Dataset excerpt
● ● ● ● ● ● ●
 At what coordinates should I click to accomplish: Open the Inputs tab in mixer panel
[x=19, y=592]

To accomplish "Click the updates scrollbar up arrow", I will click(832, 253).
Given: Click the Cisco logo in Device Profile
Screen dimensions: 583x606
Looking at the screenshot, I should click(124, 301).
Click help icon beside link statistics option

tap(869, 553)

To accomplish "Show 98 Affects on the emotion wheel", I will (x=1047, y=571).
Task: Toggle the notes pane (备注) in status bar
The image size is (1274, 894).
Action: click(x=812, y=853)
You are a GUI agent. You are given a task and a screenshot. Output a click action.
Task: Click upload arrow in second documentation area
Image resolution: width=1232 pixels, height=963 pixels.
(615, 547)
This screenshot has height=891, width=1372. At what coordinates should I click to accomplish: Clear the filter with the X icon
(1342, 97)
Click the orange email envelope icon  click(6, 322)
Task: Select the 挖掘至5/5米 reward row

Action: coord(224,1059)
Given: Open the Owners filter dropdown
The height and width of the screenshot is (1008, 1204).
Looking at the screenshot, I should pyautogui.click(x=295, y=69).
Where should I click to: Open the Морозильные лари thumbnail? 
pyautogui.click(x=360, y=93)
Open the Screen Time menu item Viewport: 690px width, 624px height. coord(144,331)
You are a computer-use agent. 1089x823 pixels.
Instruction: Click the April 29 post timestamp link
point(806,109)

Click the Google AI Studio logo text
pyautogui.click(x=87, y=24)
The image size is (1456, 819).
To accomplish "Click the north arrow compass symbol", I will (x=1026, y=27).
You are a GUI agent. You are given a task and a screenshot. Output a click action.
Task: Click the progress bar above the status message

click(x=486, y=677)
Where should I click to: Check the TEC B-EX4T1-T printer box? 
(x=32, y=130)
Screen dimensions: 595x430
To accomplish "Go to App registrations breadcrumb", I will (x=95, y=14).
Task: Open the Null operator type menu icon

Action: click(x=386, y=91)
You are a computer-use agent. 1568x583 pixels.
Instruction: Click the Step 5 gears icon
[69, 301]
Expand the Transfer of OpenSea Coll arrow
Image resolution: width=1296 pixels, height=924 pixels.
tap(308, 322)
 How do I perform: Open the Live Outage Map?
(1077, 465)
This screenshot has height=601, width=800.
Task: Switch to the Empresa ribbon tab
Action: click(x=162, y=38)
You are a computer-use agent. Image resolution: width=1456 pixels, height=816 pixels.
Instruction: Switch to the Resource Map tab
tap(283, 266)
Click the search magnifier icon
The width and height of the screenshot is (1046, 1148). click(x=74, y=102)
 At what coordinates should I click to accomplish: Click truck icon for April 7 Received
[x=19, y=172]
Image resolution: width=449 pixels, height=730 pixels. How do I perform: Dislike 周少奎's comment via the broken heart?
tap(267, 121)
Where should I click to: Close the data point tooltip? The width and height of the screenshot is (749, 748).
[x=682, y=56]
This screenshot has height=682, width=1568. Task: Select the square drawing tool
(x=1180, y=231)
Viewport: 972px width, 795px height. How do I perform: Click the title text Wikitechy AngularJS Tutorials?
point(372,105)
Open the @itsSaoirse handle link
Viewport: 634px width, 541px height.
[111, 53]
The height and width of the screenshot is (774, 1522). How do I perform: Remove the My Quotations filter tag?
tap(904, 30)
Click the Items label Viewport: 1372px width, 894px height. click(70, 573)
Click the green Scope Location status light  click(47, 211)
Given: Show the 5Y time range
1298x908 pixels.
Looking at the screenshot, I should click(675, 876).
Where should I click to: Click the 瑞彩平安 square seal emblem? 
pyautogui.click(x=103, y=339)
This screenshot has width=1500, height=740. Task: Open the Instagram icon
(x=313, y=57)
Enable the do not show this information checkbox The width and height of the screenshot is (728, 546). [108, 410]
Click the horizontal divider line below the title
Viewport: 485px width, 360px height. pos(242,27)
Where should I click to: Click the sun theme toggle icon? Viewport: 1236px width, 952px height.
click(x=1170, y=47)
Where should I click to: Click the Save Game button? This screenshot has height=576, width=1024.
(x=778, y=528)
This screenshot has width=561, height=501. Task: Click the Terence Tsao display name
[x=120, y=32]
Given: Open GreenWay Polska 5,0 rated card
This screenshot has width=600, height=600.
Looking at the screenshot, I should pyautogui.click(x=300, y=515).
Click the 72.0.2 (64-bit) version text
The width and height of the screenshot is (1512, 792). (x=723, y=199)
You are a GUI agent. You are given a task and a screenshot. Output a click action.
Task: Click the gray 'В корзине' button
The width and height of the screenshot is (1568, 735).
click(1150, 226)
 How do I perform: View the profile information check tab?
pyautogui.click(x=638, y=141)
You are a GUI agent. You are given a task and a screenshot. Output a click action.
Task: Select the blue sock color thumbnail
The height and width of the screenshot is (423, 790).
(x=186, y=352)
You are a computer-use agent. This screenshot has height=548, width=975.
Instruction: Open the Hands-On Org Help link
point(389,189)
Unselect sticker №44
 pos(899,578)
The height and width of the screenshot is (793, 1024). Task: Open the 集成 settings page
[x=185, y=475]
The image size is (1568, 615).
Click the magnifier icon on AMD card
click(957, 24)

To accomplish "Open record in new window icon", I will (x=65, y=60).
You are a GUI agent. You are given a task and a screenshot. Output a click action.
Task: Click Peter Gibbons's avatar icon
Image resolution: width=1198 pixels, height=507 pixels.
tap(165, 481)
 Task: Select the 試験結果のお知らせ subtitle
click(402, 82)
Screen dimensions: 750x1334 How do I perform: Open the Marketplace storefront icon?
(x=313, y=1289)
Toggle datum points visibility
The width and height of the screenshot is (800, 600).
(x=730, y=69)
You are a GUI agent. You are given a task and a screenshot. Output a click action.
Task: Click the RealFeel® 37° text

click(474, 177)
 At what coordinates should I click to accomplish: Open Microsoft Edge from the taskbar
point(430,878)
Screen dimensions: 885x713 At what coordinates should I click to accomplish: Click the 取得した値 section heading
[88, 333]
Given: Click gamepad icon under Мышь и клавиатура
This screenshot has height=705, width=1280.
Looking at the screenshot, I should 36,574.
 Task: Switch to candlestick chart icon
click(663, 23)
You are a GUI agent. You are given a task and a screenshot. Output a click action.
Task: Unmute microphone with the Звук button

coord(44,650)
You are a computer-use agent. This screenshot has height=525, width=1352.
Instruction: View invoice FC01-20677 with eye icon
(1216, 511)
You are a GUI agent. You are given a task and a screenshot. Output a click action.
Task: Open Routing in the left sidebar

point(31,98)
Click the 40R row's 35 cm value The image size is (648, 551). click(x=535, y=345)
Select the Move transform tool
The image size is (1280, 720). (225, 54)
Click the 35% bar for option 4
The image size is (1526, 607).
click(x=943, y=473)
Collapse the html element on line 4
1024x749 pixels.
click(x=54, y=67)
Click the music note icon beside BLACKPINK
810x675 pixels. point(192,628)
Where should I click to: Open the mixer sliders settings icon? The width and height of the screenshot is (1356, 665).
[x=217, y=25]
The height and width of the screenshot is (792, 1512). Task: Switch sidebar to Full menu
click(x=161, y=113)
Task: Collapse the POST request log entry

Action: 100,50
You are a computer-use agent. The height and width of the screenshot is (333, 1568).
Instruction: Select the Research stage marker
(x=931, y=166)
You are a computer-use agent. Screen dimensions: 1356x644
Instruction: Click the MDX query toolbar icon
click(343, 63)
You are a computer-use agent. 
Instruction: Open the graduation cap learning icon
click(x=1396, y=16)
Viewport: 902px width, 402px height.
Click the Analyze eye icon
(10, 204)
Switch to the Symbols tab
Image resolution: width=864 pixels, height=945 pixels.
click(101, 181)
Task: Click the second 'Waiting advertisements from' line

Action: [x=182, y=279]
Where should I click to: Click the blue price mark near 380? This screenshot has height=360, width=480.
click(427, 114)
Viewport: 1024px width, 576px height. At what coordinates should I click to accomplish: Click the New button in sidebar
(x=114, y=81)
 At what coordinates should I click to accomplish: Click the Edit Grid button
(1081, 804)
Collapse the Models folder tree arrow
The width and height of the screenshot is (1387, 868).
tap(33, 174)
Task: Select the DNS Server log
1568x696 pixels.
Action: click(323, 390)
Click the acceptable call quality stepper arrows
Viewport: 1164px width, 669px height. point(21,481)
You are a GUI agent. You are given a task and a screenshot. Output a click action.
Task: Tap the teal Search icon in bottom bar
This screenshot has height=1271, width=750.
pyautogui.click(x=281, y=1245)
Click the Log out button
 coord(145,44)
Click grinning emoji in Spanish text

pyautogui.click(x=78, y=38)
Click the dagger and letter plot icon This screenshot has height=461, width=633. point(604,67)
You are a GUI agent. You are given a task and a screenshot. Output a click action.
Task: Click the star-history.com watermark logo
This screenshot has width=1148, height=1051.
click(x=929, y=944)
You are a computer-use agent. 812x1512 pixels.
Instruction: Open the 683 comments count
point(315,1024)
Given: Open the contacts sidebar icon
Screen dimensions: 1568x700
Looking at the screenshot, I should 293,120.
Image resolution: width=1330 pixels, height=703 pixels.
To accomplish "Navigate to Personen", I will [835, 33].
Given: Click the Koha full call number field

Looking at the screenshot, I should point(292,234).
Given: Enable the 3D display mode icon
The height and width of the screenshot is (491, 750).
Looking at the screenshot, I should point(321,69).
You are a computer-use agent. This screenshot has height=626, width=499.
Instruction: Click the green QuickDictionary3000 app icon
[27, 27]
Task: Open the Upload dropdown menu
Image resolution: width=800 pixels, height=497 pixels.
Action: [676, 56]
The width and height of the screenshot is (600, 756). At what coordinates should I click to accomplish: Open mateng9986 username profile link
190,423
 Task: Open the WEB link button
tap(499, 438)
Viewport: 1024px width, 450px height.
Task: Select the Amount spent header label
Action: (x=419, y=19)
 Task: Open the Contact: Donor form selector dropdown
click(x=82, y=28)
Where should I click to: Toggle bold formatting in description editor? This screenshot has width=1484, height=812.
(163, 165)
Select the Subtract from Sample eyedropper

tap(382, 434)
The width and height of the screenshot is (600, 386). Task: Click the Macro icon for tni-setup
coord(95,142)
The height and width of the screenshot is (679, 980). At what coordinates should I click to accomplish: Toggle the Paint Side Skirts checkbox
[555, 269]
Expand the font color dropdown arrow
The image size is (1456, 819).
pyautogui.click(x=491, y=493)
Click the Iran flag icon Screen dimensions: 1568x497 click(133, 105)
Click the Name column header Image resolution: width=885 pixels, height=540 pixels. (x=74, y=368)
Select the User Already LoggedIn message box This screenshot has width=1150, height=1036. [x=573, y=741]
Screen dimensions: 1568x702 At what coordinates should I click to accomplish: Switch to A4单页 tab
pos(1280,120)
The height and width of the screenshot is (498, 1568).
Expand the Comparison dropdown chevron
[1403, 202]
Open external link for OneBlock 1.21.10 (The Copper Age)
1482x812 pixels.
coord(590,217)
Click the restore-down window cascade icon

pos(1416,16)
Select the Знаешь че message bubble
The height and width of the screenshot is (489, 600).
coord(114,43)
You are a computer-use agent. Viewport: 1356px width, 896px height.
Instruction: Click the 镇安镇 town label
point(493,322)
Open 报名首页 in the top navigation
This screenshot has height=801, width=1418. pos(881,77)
● ● ● ● ● ● ●
What is expected |
Copy out the lines of the listing above word for word, beginning with the line that contains "Click the 35% bar for option 4" and ending with the line that contains "Action: [x=182, y=279]", including both of those lines.

Output for this task |
Click the 35% bar for option 4
The image size is (1526, 607).
click(x=943, y=473)
Collapse the html element on line 4
1024x749 pixels.
click(x=54, y=67)
Click the music note icon beside BLACKPINK
810x675 pixels. point(192,628)
Where should I click to: Open the mixer sliders settings icon? The width and height of the screenshot is (1356, 665).
[x=217, y=25]
The height and width of the screenshot is (792, 1512). Task: Switch sidebar to Full menu
click(x=161, y=113)
Task: Collapse the POST request log entry

Action: 100,50
You are a computer-use agent. The height and width of the screenshot is (333, 1568).
Instruction: Select the Research stage marker
(x=931, y=166)
You are a computer-use agent. Screen dimensions: 1356x644
Instruction: Click the MDX query toolbar icon
click(343, 63)
You are a computer-use agent. 
Instruction: Open the graduation cap learning icon
click(x=1396, y=16)
Viewport: 902px width, 402px height.
Click the Analyze eye icon
(10, 204)
Switch to the Symbols tab
Image resolution: width=864 pixels, height=945 pixels.
click(101, 181)
Task: Click the second 'Waiting advertisements from' line

Action: [x=182, y=279]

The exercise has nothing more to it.